The Thread Group comprises of Samsung Electronics, ARM Holdings, Freescale Semiconductor Ltd and Silicon Labs. Lock maker Yale is also a member of the group. The group is empowered to certify Thread-compatible products.
According to Chris Boross, heading the new group, Google Nest's products are already using a version of Thread. As a networking protocol, Thread, will be having own security and power saving features making connectivity among household devices seamless. Thread hopes to give a better service than Wifi or Bluetooth.

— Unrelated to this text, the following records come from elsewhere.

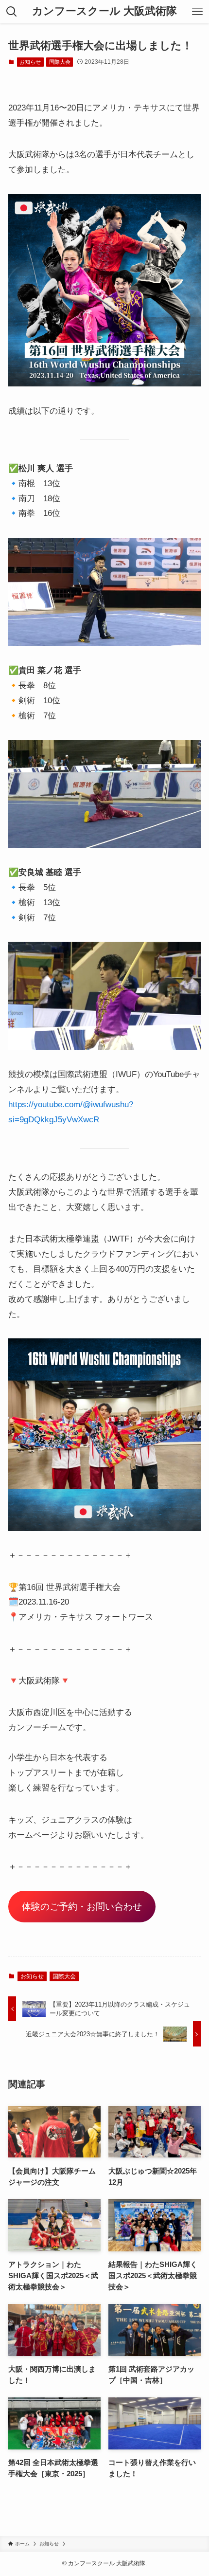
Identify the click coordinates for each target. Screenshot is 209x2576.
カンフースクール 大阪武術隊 (104, 11)
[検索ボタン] (11, 11)
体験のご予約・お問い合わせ (82, 1906)
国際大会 (59, 62)
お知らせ (30, 62)
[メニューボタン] (197, 11)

The radio chips used for Thread-compatible smart devices are already in use at many existing home products like Philips Hue smart bulbs. Companies including Silicon Labs, Freescale, NXP and Atmel Corp are making chips that could be used in Thread-compatible products.
This nonprofit Group named Thread plans to focus on devices at home, adds Cnet. Already in the fray are a bunch of other groups trying to streamline and improve the idea of the Internet of Things. The IoT is an idea of having appliances, objects, and electronic devices connected to each other and the Internet.
Samsung Electronics a member of Thread Group recently joined Intel and Dell to form a new consortium called OIC. In July, Microsoft became a member of the competing group AllSeen Alliance where Qualcomm and Sharp are members. Apple has announced plans for HomeKit as a framework for connecting household gadgets.
In June, Nest partnered with Mercedes-Benz, Whirlpool Corp and LIFX to integrate their products with its thermostats and smoke detectors.
Race for Acceptance
According to Davi A Arnott, Technology Commentator in Business Journal, Thread is now positioned as an alternative to Wi-Fi, Bluetooth and other networking options claiming security and energy-efficiency features. He notes that Thread is not alone in this race for acceptance among manufacturers trying to harness the Internet of Things.